Wie kommen wir da weiter? Nur gemeinsam! Deshalb haben wir uns beim Forum bewusst auf verschiedene Sichtweisen eingelassen. Aus Perspektive der jungen Generation, der Gemeinde und der Bildung haben wir uns der Problematik genähert. Begeistert hat mich der wertschätzende Austausch. Alle waren daran interessiert, die Sicht des jeweils anderen zu verstehen.
Im «Ökosystem» voneinander abhängig
Das Forum hat mich darin bestätigt, dass wir bei der Frage nur gemeinsam weiterkommen als gesamtes «Ökosystem». Dieser Begriff stammt nicht von mir, aber er ist sehr hilfreich. Als Gemeindeverbände, Jugendverbände, Bildungsinstitutionen und Missionen bilden wir ein gemeinsames «evangelisches» oder «evangelikales» Ökosystem. Darin sind wir alle voneinander abhängig. Probleme der Einzelnen können sich gegenseitig verstärken. An unserem Thema veranschaulicht: Heute interessieren sich weniger junge Menschen für ein Theologiestudium als vor 30 Jahren. Gleichzeitig berichten Jugendverbände davon, dass es an jungen Menschen mangelt, die Verantwortung in der Jugendarbeit übernehmen. Gemeindeverbände registrieren, dass der Anteil derer, die aus dem pastoralen Dienst frustriert aussteigen, relativ hoch ist. Und für die junge Generation (und deren Eltern!) ist der Pastorenberuf heute nicht sehr erstrebenswert. Wir merken: Es gibt nicht den einen «Schuldigen» für den Pastorenmangel. Wir sind alle gemeinsam gefordert, Lösungen zu finden.
Reden wir gut vom Pastorenberuf?
Was mich überraschte: Mehrfach und sehr deutlich wurde der Wunsch nach mehr Wertschätzung für den pastoralen Dienst geäussert. Sprechen wir positiv über diesen Beruf? Tun wir genug, damit der pastorale Dienst attraktiv und erstrebenswert ist? Da sei Umdenken angesagt, wie u. a. Pastor Sebastian Friedle aus Freiburg beim Forum sagte. Er möchte künftig positiver von seinem Beruf sprechen, denn «der Pastorendienst ist ein Premiumberuf: Er hat eine Bedeutung, ist vielfältig, abwechslungsreich und bringt viele Gestaltungsfreiräume mit.»

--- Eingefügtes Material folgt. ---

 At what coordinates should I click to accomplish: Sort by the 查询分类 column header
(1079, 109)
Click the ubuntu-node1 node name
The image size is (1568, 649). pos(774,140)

Generation Z und Babyboomer – ähnlicher als gedacht
Von der jungen Generation haben wir beim Forum gehört: Sie wünschen sich Teamarbeit und gabenorientierten Dienst. Sie können und wollen nicht einfach in dieselben Fussstapfen derjenigen treten, die aus dem Dienst ausscheiden. Genauso wenig will die ältere Generation im «wohlverdienten» Ruhestand zu Lückenfüllern in Gemeinden werden. Eine interessante Erkenntnis beim Forum: Die Generation Z und die Generation der Babyboomer sind sich ähnlicher als wir meinen.
Der Beitrag des tsc – und wie es weiter geht
Theologische Bildung ist nie Selbstzweck. Unser Ziel ist es, Menschen durch theologische Aus- und Weiterbildung für den vielfältigen Dienst im Reich Gottes zu befähigen, insbesondere für den pastoralen Dienst. Hier sollten wir mehr Wert legen auf die Weiterbildung von Pastorinnen und Pastoren, um sie in ihrer Resilienz und Persönlichkeitsentwicklung zu fördern. Dafür braucht es Bildungsangebote in Zusammenarbeit zwischen Ausbildungsstätte und Gemeindeverbänden – und die nötigen Ressourcen.
Das ifge, das Weiterbildungsinstitut des tsc im Bereich Leitung und Gemeindeentwicklung, bietet schon erfolgreiche Kurse für Haupt- und Ehrenamtliche in Gemeinden an. Auch die Kurse unserer neuen Akademie GenerationPLUS zielen in diese Richtung. Ein Thema, das bisher nur am Rande auftaucht: ein Quereinsteigerprogramme für den pastoralen Beruf. Hier sollten wir als gesamtes «Ökosystem» weiterdenken und von anderen lernen. Ich halte das für verheissungsvoll.
Das Theologische Forum war für mich ein wertvoller erster Schritt zu möglichen Lösungen. Im tsc-Netzwerk sind wir weiter im intensiven Austausch mit Gemeindeverbänden, Jugendverbänden – und hoffentlich auch wieder verstärkt mit der Mission.
Umdenkbar – pastorale Berufung ausleben. Das war der Titel und thematische «Aufhänger» des Theologischen Forums des tsc-Netzwerks am 24. und 25. April 2024 auf dem Chrischona Berg.